22% of the rounds are played with the three most common strategies:
- A long rush (11% – strategy 3-33333)
- A long rush with a detour at B (7% – strategy 3-33334)
- Brush (4% – strategy 1-11111)
80% of all Dust2 rounds can be described with 160 different strategies (combinations of individual paths):
- Bomb site A is attacked in 76% of all rounds
- Pistol rounds are played at high speed in 31% of the rounds (A: 22%, B: 9%)
- In 42% of the rounds, four or five players go the same way
- The bomb carrier takes one route alone in 17% of all laps
But we can go even deeper and compare strategies with the economy of a team, the probability of winning a round and other measures. We can look at individual team and player preferences. And of course we can add CT behavior (in addition to the T-side behavior) to get a full picture of how two teams are playing against each other.

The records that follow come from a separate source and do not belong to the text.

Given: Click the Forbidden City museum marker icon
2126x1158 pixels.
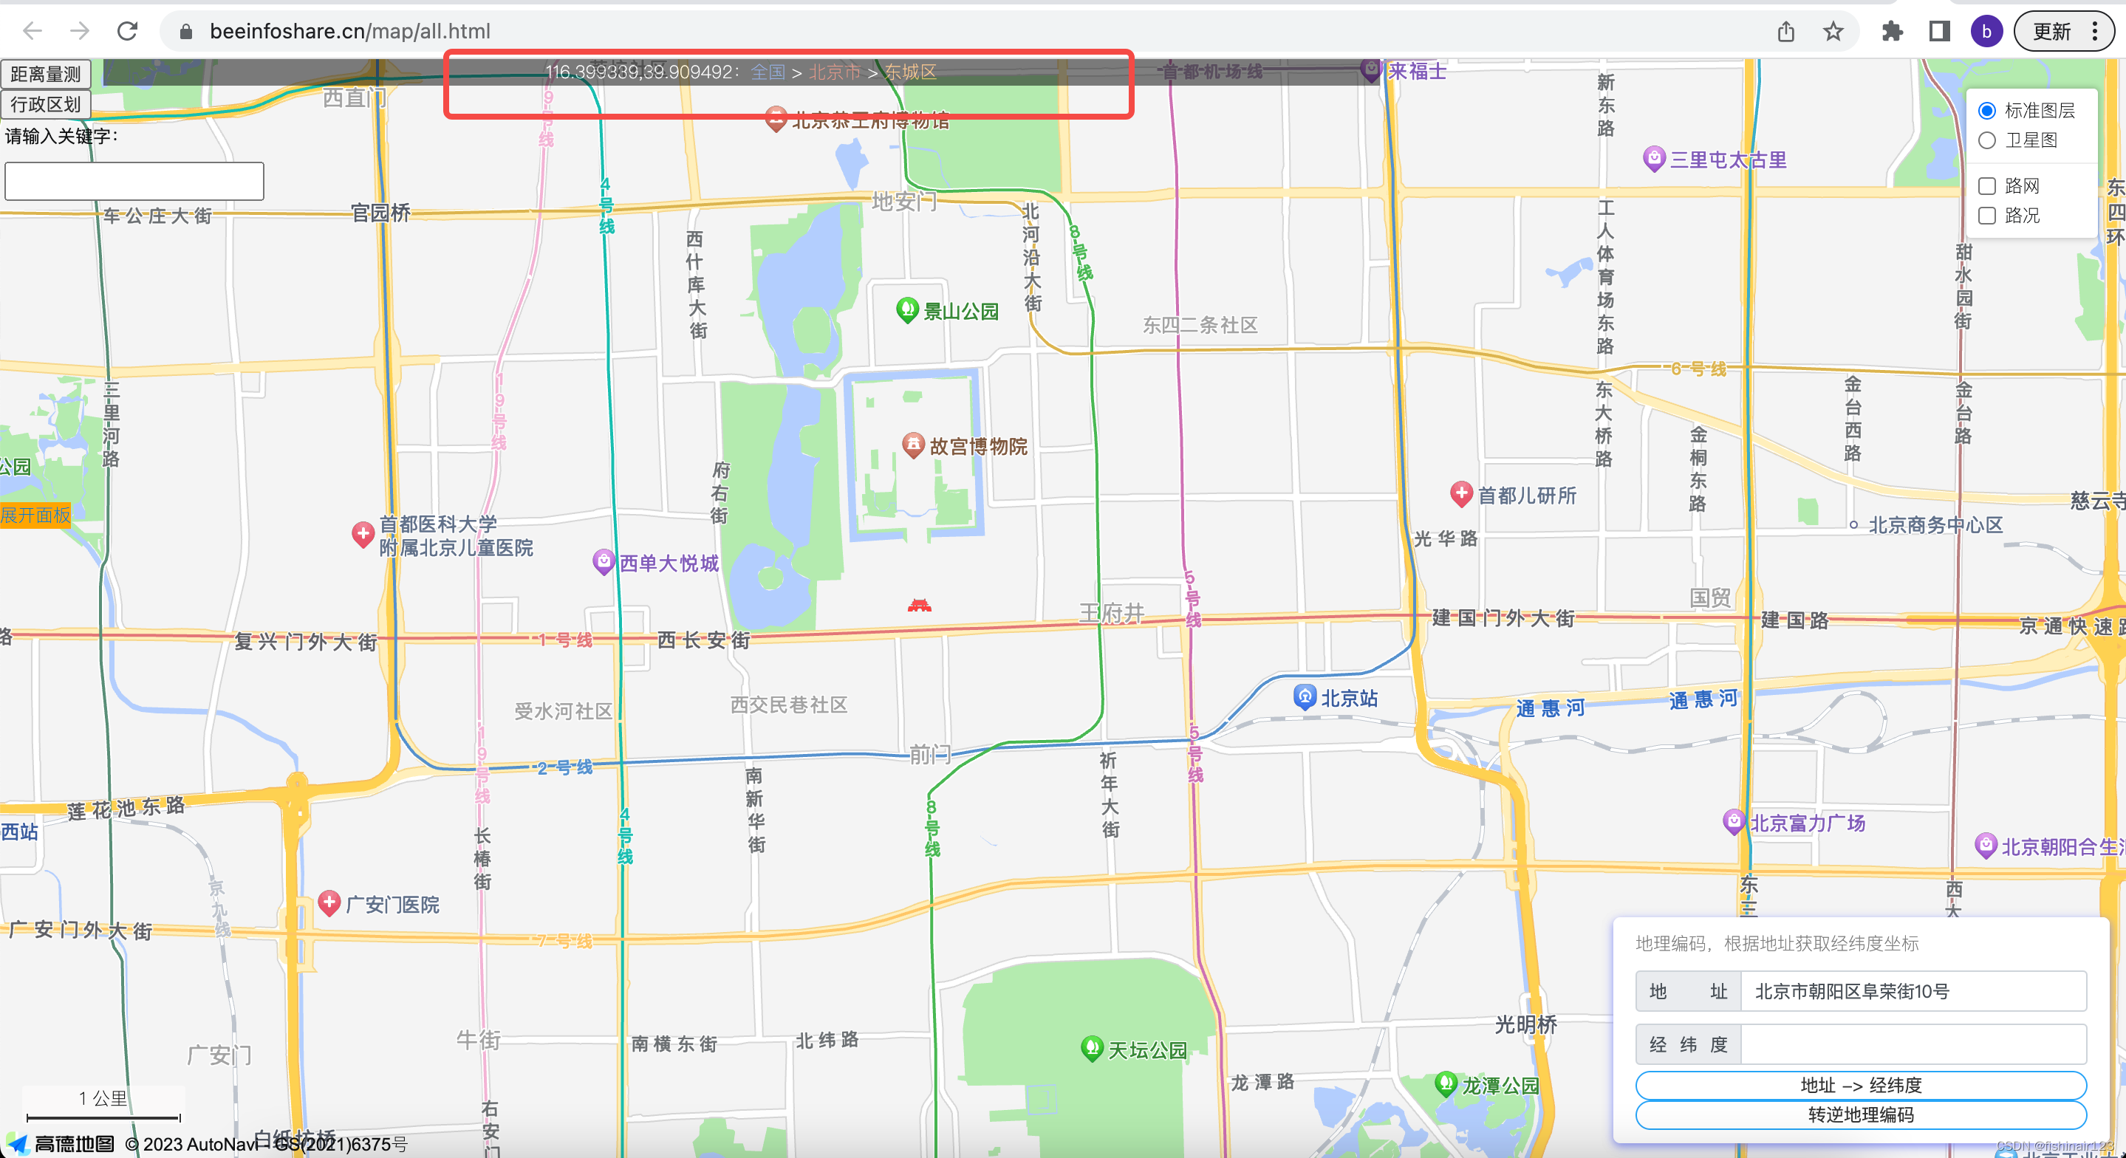Looking at the screenshot, I should coord(912,444).

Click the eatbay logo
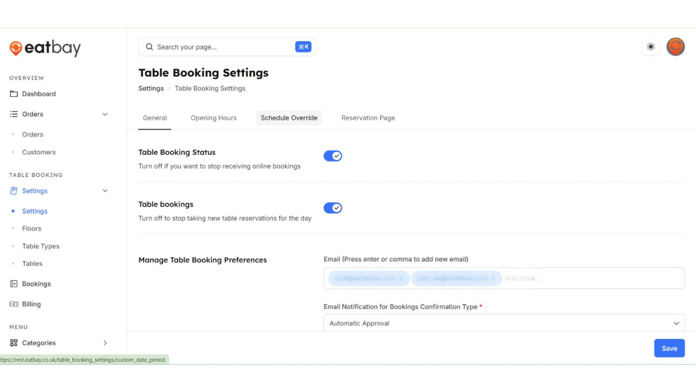[45, 48]
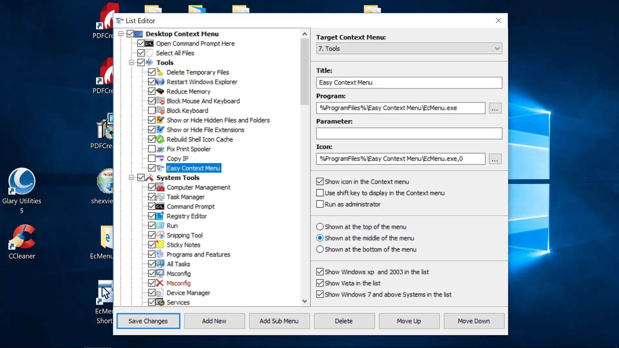Image resolution: width=619 pixels, height=348 pixels.
Task: Collapse the Tools tree branch
Action: (131, 63)
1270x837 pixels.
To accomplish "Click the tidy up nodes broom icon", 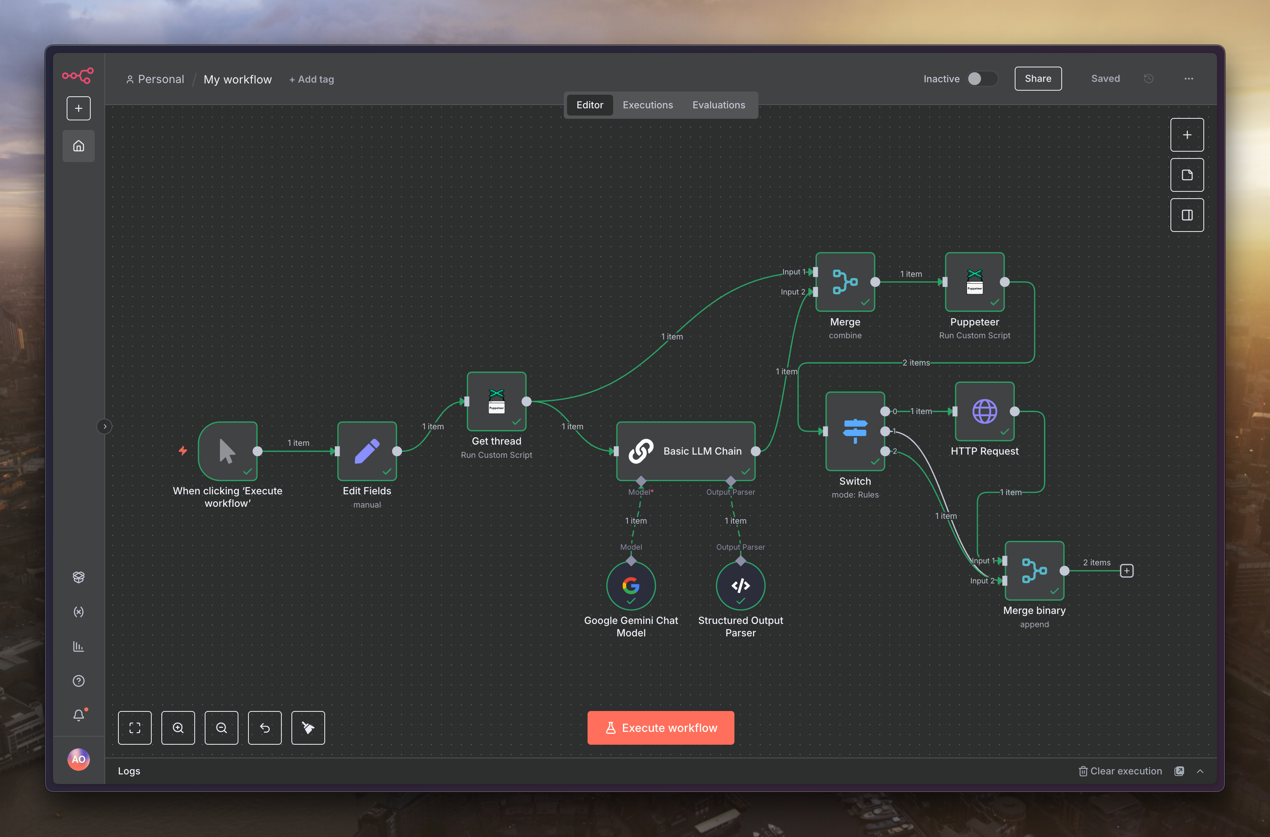I will click(308, 728).
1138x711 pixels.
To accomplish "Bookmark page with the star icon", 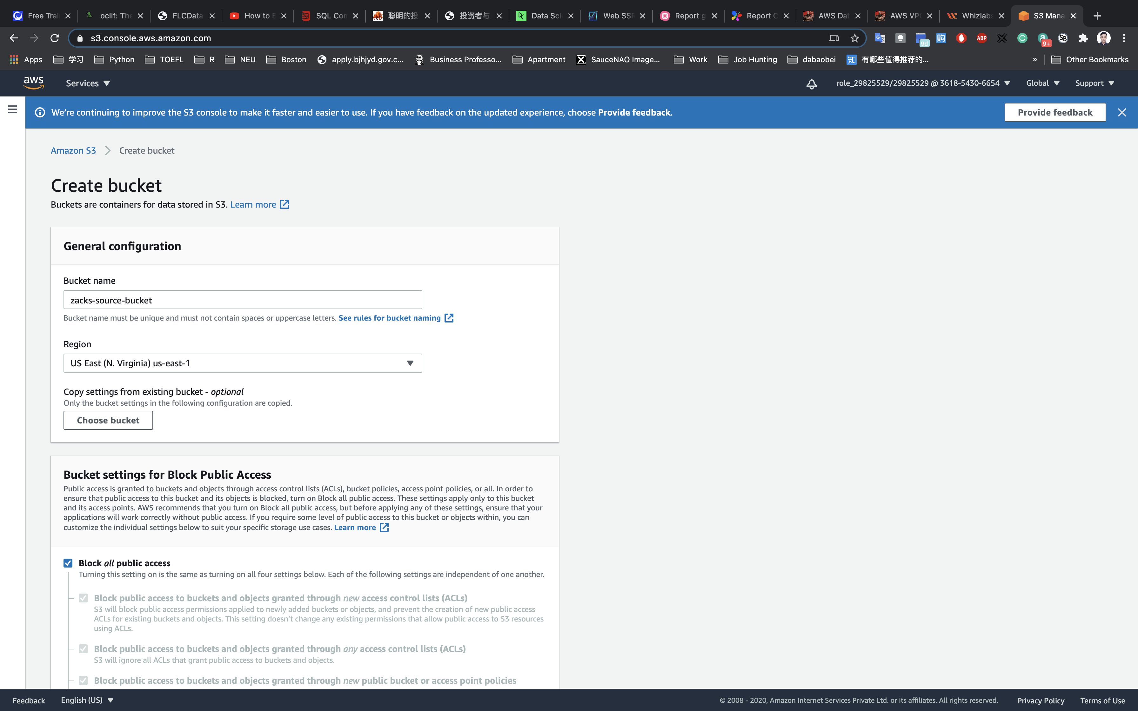I will 854,38.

This new approach to CS: GO strategies makes it easy to systematize and compare them. In contrast to individually named strategies, our numbering system is not open to different interpretations and does not require that we come up with any unique identifiers and then memorize them. It all happens automatically. Once the strategies are identified, it opens a door to new types of statistical analysis of CS: GO games, be it for a deeper understanding of the game mechanics, preparation for an upcoming game or more detailed in-round information for esports betting. Watch and comment live.